(Your objective):
Print the rows exactly as they are, starting with the line that contains "Check the DriverKit (development) capability" and going on through the end of the rows. Leave the pictures out of your answer.

(Extracted entries):

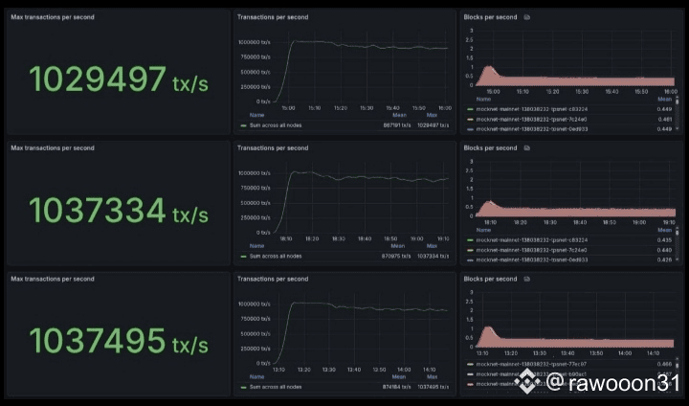Viewport: 689px width, 406px height.
Task: Click the line icon beside tpsnet-77ec97
Action: [470, 364]
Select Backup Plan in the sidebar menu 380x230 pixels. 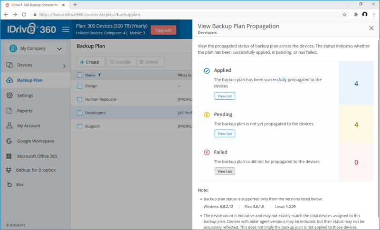point(29,80)

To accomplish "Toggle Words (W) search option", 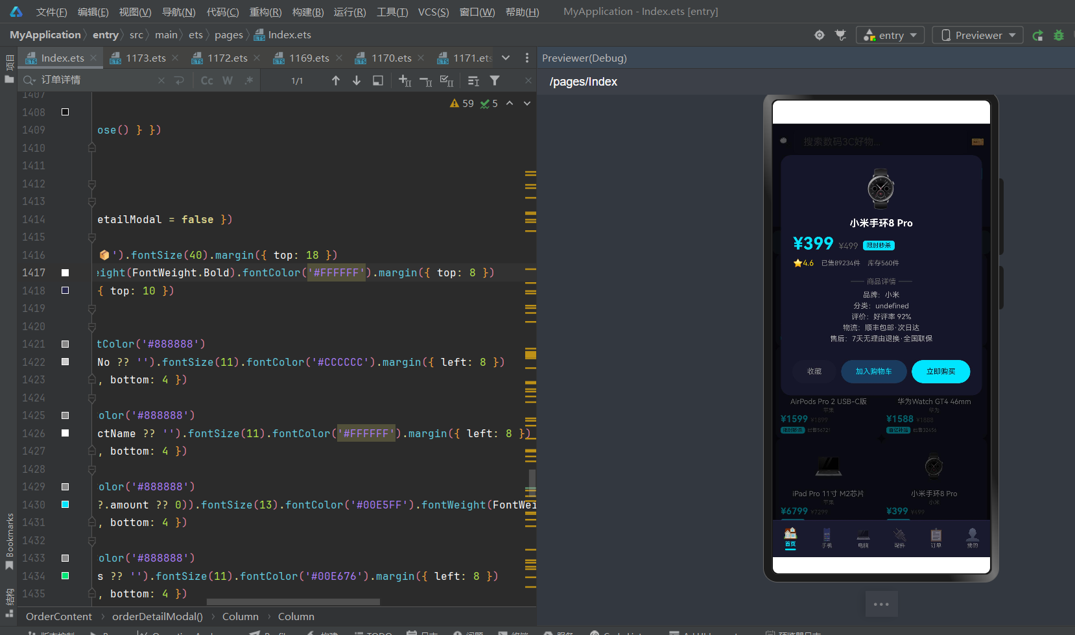I will pyautogui.click(x=228, y=80).
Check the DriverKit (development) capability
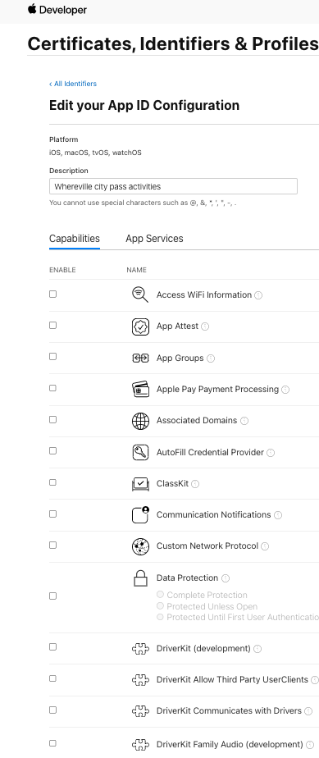 point(52,646)
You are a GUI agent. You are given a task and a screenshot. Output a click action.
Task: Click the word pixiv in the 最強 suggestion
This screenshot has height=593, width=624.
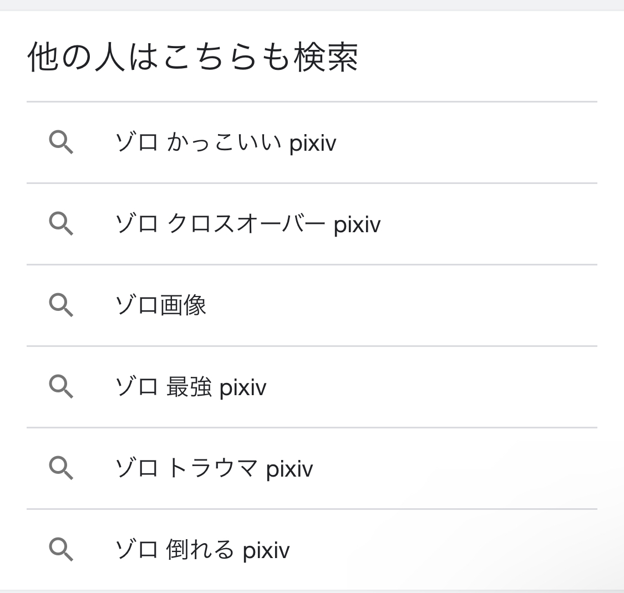243,388
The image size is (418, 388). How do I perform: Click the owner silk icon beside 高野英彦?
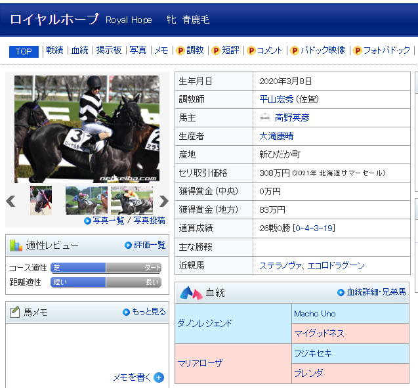click(265, 118)
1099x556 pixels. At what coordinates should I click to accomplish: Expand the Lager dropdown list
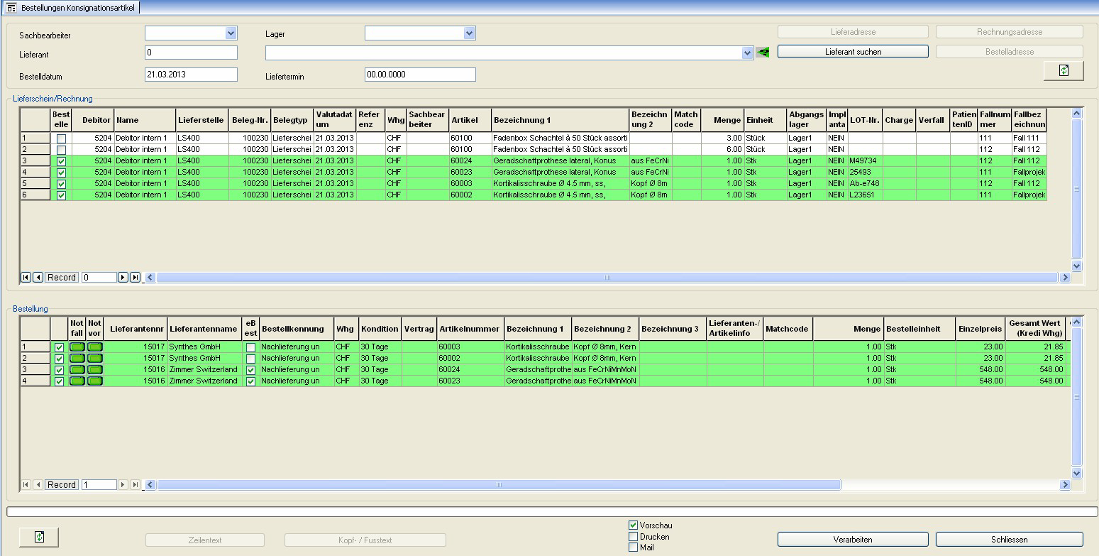(469, 33)
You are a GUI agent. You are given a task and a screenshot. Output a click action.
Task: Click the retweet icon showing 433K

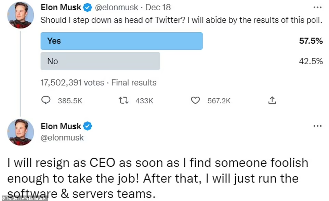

(Final result):
Check the DriverKit (development) capability
 point(52,646)
You are a GUI agent. You are given a task and a screenshot. Output a click action.
Task: Click the word pixiv in the 最強 suggestion
This screenshot has height=593, width=624.
243,388
The image size is (418, 388). How do I perform: Click the owner silk icon beside 高野英彦?
click(265, 118)
1099x556 pixels. At what coordinates should I click to accomplish: Expand the Lager dropdown list
(469, 33)
You are a GUI agent. You are given a task and a screenshot. Output a click action.
Task: Click the retweet icon showing 433K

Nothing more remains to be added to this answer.